WHAT YOU HAVE TO DO »
Among the entries that follow, find every line with the word "computer" and copy it.

=-=-=

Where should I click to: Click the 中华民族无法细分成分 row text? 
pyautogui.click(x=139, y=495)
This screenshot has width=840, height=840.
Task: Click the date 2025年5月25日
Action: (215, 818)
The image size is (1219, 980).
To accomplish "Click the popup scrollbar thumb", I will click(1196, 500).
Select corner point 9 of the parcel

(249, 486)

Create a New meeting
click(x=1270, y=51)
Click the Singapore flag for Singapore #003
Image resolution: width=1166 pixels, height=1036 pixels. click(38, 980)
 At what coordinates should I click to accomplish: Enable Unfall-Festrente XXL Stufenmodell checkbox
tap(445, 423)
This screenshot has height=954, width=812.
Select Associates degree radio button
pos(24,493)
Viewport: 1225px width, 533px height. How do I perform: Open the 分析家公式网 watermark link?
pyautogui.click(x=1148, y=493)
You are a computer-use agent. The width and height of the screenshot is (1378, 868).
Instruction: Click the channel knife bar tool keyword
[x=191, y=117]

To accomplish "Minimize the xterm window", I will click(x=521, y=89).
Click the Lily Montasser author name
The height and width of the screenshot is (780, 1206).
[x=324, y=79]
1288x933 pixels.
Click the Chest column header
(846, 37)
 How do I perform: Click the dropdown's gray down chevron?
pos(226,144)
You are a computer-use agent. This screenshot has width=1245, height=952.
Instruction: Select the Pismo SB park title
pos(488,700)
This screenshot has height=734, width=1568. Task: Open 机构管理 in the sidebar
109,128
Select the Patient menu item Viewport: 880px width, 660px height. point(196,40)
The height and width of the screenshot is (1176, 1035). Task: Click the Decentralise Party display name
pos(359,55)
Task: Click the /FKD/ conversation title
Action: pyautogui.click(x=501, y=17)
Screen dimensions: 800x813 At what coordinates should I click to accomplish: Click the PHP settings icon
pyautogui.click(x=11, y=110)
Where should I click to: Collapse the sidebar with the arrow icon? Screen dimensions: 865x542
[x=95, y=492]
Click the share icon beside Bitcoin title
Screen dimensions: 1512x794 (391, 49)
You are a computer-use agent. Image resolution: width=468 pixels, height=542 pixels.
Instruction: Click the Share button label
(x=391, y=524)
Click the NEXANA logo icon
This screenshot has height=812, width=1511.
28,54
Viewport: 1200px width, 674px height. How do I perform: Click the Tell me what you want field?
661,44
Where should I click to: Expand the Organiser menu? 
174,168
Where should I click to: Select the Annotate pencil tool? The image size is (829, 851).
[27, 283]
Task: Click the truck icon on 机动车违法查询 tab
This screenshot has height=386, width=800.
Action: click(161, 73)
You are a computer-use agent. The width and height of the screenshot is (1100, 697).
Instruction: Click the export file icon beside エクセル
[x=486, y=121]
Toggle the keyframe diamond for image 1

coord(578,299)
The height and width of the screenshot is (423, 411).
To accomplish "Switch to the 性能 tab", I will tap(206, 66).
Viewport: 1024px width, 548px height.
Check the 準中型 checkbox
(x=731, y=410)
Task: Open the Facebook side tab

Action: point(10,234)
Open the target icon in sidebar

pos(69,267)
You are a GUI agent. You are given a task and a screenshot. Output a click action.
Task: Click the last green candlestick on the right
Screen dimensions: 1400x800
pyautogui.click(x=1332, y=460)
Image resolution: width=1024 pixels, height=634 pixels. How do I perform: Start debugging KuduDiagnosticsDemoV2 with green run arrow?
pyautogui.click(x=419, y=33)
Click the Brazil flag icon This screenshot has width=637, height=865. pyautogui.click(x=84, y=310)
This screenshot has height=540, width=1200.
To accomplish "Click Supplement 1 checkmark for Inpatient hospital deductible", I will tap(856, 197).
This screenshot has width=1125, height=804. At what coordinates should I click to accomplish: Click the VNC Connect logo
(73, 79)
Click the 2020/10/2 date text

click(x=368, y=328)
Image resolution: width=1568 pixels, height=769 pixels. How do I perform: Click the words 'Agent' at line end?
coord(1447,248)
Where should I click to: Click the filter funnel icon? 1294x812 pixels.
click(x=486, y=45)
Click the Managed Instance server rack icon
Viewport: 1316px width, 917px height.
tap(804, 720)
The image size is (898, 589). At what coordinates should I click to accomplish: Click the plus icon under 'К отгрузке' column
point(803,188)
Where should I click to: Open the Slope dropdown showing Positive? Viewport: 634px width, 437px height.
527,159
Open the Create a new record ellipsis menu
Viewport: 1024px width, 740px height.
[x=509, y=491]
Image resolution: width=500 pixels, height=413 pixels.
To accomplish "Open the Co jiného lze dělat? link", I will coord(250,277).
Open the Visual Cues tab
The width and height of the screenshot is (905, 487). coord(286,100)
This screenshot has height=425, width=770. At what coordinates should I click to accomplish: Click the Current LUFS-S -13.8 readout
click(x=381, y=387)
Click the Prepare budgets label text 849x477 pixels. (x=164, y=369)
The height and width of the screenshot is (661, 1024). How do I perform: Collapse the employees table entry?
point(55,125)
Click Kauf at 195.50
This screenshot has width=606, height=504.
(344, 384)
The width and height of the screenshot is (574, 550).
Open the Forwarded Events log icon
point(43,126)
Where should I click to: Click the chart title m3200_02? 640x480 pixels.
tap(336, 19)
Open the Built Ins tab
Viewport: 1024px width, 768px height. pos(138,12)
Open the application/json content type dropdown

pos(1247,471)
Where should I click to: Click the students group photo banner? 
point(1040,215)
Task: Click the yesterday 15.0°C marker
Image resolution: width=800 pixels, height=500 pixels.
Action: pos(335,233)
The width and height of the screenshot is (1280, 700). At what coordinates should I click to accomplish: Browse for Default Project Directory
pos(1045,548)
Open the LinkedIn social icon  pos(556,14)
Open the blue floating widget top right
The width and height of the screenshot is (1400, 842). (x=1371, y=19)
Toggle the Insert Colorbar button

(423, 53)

=-=-=

SOLUTION FOR THIS TASK »
You are a computer-use agent. The width and height of the screenshot is (1378, 868).
You are a computer-use agent. This screenshot has width=1245, height=952.
You are a computer-use agent. Image resolution: width=468 pixels, height=542 pixels.
You are a computer-use agent. The width and height of the screenshot is (1100, 697).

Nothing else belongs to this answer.